There is no doubt that Annecy is one of the most beautiful towns in France, probably Europe. A wealth of 16th and 17th century buildings in the Old Town, the Vieille Ville, attest to its rich and complex history, but Annecy’s spectacular location nestling on the shores of Lac d’Annecy with soaring Alpine peaks as a backdrop, is the real reason it is known as the ‘jewel of the Haute-Savoie’.
It is the canals that flow through the ancient town that have earned it another sobriquet, the Alpine Venice. It’s an overblown comparison, Annecy is no Venice, except in the sense that it suffers from a form of mass tourism that threatens to overwhelm it. A visit to the glorious Vieille Ville on an August afternoon was an exercise in crowd control without the control.
If Annecy is a place that rewards getting out early before the crowds arrive, and staying late after many have returned from wherever they came, it is also true that you can still find quiet spots away from the main tourist sights. It was remarkable how few people made the journey up the hill to Château d’Annecy – it is a very steep climb. Even fewer seem to make the hike to the Basilique de la Visitation, from where there are great views.

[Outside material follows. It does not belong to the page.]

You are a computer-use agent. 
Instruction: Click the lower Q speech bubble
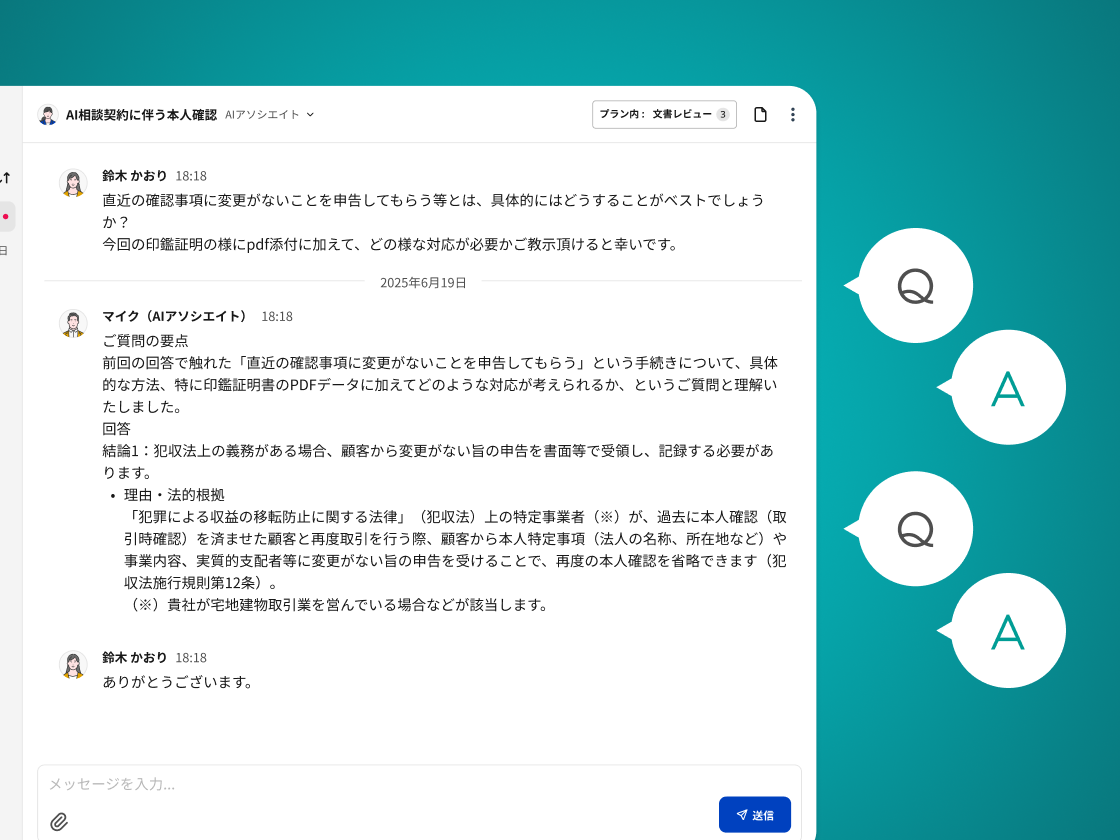pos(915,529)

In the Vieille Ville proper though, the afternoon crowds turn a visit into a contact sport. On our first day we had snagged an outdoor table at the Café des Arts in a square close to the enigmatic Palais de I’Île, the top sight in town. We had seats and cold beer and were people watching when, as if trying to defy the laws of the universe, a cyclist came aggressively wobbling into the square and tried to navigate the crowds. Optimism of the highest order.
The crowds extended onto the bright blue-green waters of Lac d’Annecy. In the early morning the still water reflecting the nearby mountains was a sight to behold. In the afternoon, the water’s surface was cluttered with small boats and pedalos as people tried to escape the heat of the day. The contrast between the quiet streets of Chambéry, where we’d come from, and Annecy’s frenetic energy couldn’t have been more striking.

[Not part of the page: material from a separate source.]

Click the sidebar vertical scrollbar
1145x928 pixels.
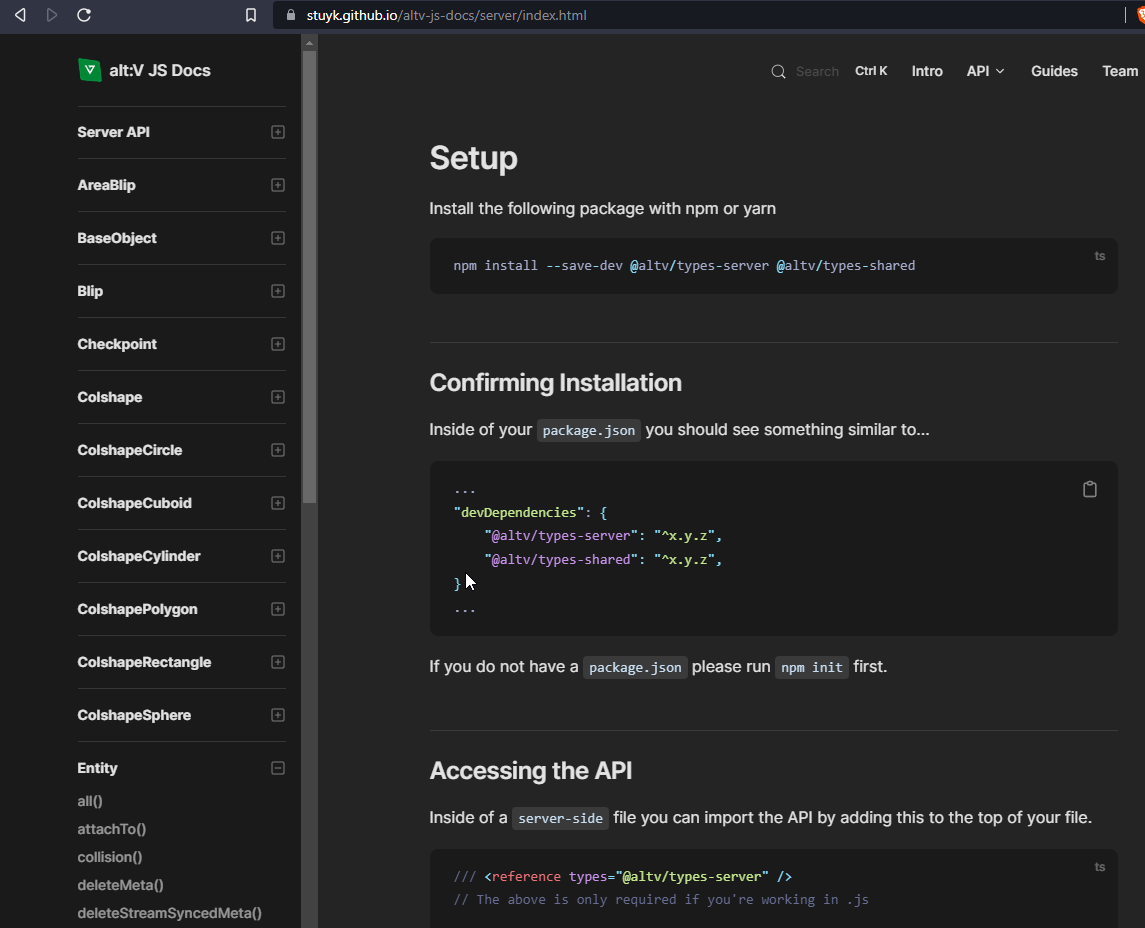[x=309, y=275]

For all of that, I defy anyone to stroll around the shores of the lake towards the hamlet of Chavoire and not be glad to be here. The views are magnificent. We had arrived in the morning and after finding our hotel we set off for a walk along the lakeside. Local people were jogging, walking their dogs or strolling, the crisp morning air was refreshing after our drive.
We walked past the grandiose Préfecture de la Haute-Savoie, a wedding cake of an architectural statement, and down the shaded Esplanade de l’avenue d’Albigny to the equally grandiose Casino Impérial Annecy, set in lovely gardens on the lake’s edge. From here you can look back over the lake to Annecy, the rooftops of the Château and bell tower of Église Saint Maurice poking above the treetops.
We ambled back towards the town, the temperature already giving warning of the mid-30ºC still to come. We reached the Pont des Amours. To many, this bridge is famed as the most Instagrammable spot in the whole town. It’s famed in our household as the place where a good friend who’s from Annecy fell, fully clothed, into the water in mid-winter as a child.
We crossed the bridge into the Jardins de l’Europe, 19th century English gardens with lots of trees in front of the town hall. From here we took a deep breath and plunged into the narrow maze of medieval streets that make up the Vieille Ville.